According to Lahiri, the seed for The Lowland grew out of a story in the news of the execution of two brothers in front of their parents and other family members during the repression of the Naxalites during the 1970’s by the India government. And although, she was drawn to the story in 1977, two years before her first book, “Interpreter of Maladies,” is published, she was unable to write it. After years of honing her writing skills and gaining experience as a storyteller, the story began to come together. The novel examines the lives of two brothers, Udayan and Subhash, growing up in South Calcutta in the turbulent times after India’s independence from Britain. The inseparable boys, 15 months apart in age, lived east of the exclusive symbol of class difference, the Tolly Club, a walled and private country club built for British merchants and bankers.

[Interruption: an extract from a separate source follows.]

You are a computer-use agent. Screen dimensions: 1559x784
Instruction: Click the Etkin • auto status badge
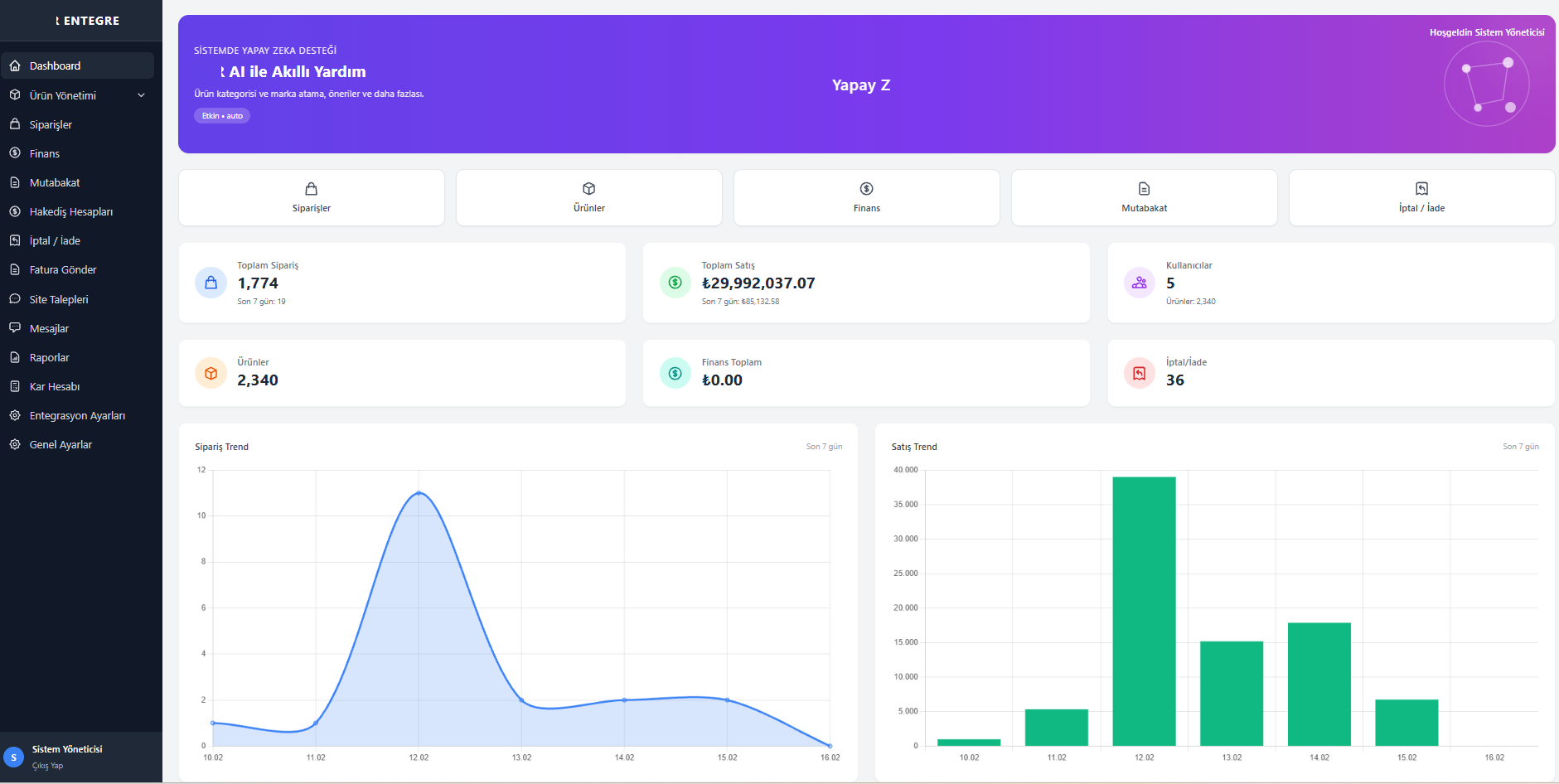point(222,116)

A lowland spanning a few acres separates the privileged and the working class and acts as a symbol of contrast between the different levels of society in Calcutta. The book opens with the boys scaling the wall to the other side into the golf course grounds of the club. They get caught by a policeman who gives Subhash a brutal beating. Is the moment the boys begin to recognize their own differences? For the brothers, adulthood brings each a different path. Udayan joins the militant Naxalite movement and Subhash moves to the U.S. to obtain his Ph.D. The murder of one of the brother’s is at the heart of the narrative. Lahiri continues the same themes as her prior works: dislocation and assimilation. The book’s characters struggle with displacement, identity and isolation, and the emotions immigrants and their families, near and far, as they try to reconcile family traditions in a different culture. Author Quotes: Lahiri speaking about her identity and not being a "true Indian." "That pushed all my buttons," she says. "It's what I've struggled with: In India, I'm told, 'You look Indian, you speak Bengali, but you're really American.' In America, I'm told, 'You sound and act American, but you're really Indian.' "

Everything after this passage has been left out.